Some records
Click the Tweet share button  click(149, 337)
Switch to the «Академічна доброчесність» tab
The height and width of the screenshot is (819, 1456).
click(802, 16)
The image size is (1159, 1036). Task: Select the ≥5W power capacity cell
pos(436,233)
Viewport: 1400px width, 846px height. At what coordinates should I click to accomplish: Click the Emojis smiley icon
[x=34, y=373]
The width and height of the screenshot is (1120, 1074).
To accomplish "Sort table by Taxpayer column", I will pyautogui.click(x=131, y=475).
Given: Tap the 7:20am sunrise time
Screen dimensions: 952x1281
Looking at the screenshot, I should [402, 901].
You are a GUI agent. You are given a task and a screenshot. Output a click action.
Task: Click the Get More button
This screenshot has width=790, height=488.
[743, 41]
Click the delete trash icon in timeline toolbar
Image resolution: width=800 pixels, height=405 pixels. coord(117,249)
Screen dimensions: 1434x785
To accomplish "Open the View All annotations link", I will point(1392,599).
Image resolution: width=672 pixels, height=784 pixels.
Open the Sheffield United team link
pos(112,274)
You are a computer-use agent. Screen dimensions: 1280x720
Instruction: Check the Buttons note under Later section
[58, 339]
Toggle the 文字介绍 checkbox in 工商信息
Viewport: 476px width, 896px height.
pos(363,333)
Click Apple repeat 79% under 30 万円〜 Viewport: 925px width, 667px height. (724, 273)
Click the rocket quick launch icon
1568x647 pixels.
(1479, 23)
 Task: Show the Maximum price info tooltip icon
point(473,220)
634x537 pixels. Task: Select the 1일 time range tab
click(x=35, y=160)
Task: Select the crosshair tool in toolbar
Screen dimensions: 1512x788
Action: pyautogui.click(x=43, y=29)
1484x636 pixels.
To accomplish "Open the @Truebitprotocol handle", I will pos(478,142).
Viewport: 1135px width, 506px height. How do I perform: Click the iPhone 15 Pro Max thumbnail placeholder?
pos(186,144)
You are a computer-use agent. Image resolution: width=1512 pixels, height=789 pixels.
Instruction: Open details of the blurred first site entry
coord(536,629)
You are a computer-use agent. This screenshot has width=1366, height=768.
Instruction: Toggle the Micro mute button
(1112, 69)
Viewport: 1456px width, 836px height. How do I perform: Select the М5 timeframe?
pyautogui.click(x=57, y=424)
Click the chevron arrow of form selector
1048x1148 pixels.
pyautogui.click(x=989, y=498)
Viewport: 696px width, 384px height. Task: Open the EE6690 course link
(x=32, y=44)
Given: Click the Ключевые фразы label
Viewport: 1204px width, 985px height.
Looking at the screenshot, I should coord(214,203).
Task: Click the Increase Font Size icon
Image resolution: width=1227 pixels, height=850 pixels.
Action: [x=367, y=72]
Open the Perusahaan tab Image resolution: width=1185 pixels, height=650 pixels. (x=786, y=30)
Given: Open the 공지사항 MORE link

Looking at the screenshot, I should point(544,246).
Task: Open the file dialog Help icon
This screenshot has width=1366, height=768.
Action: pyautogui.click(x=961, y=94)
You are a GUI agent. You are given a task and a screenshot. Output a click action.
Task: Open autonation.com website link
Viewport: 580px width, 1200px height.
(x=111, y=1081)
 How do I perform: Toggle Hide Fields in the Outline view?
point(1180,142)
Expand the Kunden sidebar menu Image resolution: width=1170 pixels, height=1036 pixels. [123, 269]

> **Problem requirements**
Return every line of the data above verbatim, without changing a single character.

> **Expected output**
Click the Tweet share button  click(149, 337)
Switch to the «Академічна доброчесність» tab
The height and width of the screenshot is (819, 1456).
click(802, 16)
The image size is (1159, 1036). Task: Select the ≥5W power capacity cell
pos(436,233)
Viewport: 1400px width, 846px height. At what coordinates should I click to accomplish: Click the Emojis smiley icon
[x=34, y=373]
The width and height of the screenshot is (1120, 1074).
To accomplish "Sort table by Taxpayer column", I will pyautogui.click(x=131, y=475).
Given: Tap the 7:20am sunrise time
Screen dimensions: 952x1281
Looking at the screenshot, I should [402, 901].
You are a GUI agent. You are given a task and a screenshot. Output a click action.
Task: Click the Get More button
This screenshot has width=790, height=488.
[743, 41]
Click the delete trash icon in timeline toolbar
Image resolution: width=800 pixels, height=405 pixels. coord(117,249)
Screen dimensions: 1434x785
To accomplish "Open the View All annotations link", I will point(1392,599).
Image resolution: width=672 pixels, height=784 pixels.
Open the Sheffield United team link
pos(112,274)
You are a computer-use agent. Screen dimensions: 1280x720
Instruction: Check the Buttons note under Later section
[58, 339]
Toggle the 文字介绍 checkbox in 工商信息
Viewport: 476px width, 896px height.
pos(363,333)
Click Apple repeat 79% under 30 万円〜 Viewport: 925px width, 667px height. (724, 273)
Click the rocket quick launch icon
1568x647 pixels.
(1479, 23)
 Task: Show the Maximum price info tooltip icon
point(473,220)
634x537 pixels. Task: Select the 1일 time range tab
click(x=35, y=160)
Task: Select the crosshair tool in toolbar
Screen dimensions: 1512x788
Action: pyautogui.click(x=43, y=29)
1484x636 pixels.
To accomplish "Open the @Truebitprotocol handle", I will pos(478,142).
Viewport: 1135px width, 506px height. How do I perform: Click the iPhone 15 Pro Max thumbnail placeholder?
pos(186,144)
You are a computer-use agent. Image resolution: width=1512 pixels, height=789 pixels.
Instruction: Open details of the blurred first site entry
coord(536,629)
You are a computer-use agent. This screenshot has width=1366, height=768.
Instruction: Toggle the Micro mute button
(1112, 69)
Viewport: 1456px width, 836px height. How do I perform: Select the М5 timeframe?
pyautogui.click(x=57, y=424)
Click the chevron arrow of form selector
1048x1148 pixels.
pyautogui.click(x=989, y=498)
Viewport: 696px width, 384px height. Task: Open the EE6690 course link
(x=32, y=44)
Given: Click the Ключевые фразы label
Viewport: 1204px width, 985px height.
Looking at the screenshot, I should coord(214,203).
Task: Click the Increase Font Size icon
Image resolution: width=1227 pixels, height=850 pixels.
Action: [x=367, y=72]
Open the Perusahaan tab Image resolution: width=1185 pixels, height=650 pixels. (x=786, y=30)
Given: Open the 공지사항 MORE link

Looking at the screenshot, I should point(544,246).
Task: Open the file dialog Help icon
This screenshot has width=1366, height=768.
Action: pyautogui.click(x=961, y=94)
You are a GUI agent. You are given a task and a screenshot. Output a click action.
Task: Open autonation.com website link
Viewport: 580px width, 1200px height.
(x=111, y=1081)
 How do I perform: Toggle Hide Fields in the Outline view?
point(1180,142)
Expand the Kunden sidebar menu Image resolution: width=1170 pixels, height=1036 pixels. [123, 269]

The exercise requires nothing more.